Despite a reduction in pension costs and signs that revenues to the city of Los Angeles are improving, closing a multimillion-dollar deficit remains “a daunting challenge,” according to a new report. One councilman is suggesting that could result in extending a hiring freeze to the Los Angeles Police Department.
City Administrative Officer Miguel Santana on Friday submitted an update on the fiscal year 2013-14, which starts on July 1. In it, he suggests that the $216 million deficit has dropped to somewhere between $165 million and $150 million, which he attributes to a reduction in pension obligations, positive trends in the economy, and a reserve that holds $80 million.
Balancing the budget may depend, in part, on reducing employees’ pay and healthcare benefits. Services could also be cut and departments consolidated, he said.
Prior to the release of the report, Mayor Antonio Villaraigosa told the Los Angeles Times that with an improving economy, “I don't expect that we're going to have draconian cuts."

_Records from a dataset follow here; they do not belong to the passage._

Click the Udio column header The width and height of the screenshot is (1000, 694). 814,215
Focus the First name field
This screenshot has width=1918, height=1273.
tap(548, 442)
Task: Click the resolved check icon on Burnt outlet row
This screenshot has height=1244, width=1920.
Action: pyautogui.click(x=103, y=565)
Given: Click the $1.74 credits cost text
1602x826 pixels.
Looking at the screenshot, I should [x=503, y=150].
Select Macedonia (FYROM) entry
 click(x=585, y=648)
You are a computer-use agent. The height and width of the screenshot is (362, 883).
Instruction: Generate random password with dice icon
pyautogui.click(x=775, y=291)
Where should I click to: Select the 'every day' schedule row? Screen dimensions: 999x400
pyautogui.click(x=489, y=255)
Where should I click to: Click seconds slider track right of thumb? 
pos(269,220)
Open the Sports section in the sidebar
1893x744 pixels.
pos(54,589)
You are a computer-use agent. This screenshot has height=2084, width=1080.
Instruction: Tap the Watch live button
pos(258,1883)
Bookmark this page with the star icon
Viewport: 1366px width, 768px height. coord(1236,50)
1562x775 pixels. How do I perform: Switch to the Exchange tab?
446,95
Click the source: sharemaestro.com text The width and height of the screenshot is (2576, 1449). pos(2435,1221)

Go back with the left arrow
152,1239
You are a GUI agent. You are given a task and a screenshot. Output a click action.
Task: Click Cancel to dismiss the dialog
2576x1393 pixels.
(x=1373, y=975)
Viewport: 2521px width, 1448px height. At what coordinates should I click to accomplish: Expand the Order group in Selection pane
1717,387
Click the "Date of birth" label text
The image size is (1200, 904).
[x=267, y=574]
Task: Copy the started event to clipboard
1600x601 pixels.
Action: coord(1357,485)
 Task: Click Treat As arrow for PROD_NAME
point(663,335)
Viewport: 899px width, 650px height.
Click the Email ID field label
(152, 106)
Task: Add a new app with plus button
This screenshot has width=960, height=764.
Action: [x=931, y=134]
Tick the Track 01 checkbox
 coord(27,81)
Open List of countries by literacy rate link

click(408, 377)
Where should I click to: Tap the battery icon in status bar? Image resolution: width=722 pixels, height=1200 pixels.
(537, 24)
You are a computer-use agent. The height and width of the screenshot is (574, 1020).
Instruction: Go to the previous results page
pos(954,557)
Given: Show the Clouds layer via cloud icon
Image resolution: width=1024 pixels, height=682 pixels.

However, in response to the latest budget report, mayoral spokesman Peter Sanders struck a more somber tone.
"The Mayor understands that the actual budget deficit remains in flux and will be finalized at the time his budget is released on April 20" he said. "Regardless of how much the deficit is reduced this year, it remains a fact that the out years will continue to be challenging as they relate to the structural deficit."
L.A. City Councilman Paul Krekorian, chair of the Budget and Finance Committee, expects cuts to be drastic.
“There’s no question that we still have a very significant deficit that is going to have to be dealt with through cost reduction," he said in an interview. "That’s going to mean diminished services. It’s going to be mean a continuing freeze on hiring. And I believe it’s going to have to include expansion, even, of that freeze to include a freeze on police hiring.
“The council has been committed to at least hiring to attrition so that we could maintain the size of the department. I don’t believe that that will continue to be viable,” he added.
According to the budget report, $130 million is needed to maintain service levels in the police and fire departments and replace emergency vehicles.
Earlier this week, voters rejected Measure A, a half-cent sales tax increase that would have provided the city with an additional $200 million a year. City leaders warned that without the tax increase, police hiring would stop.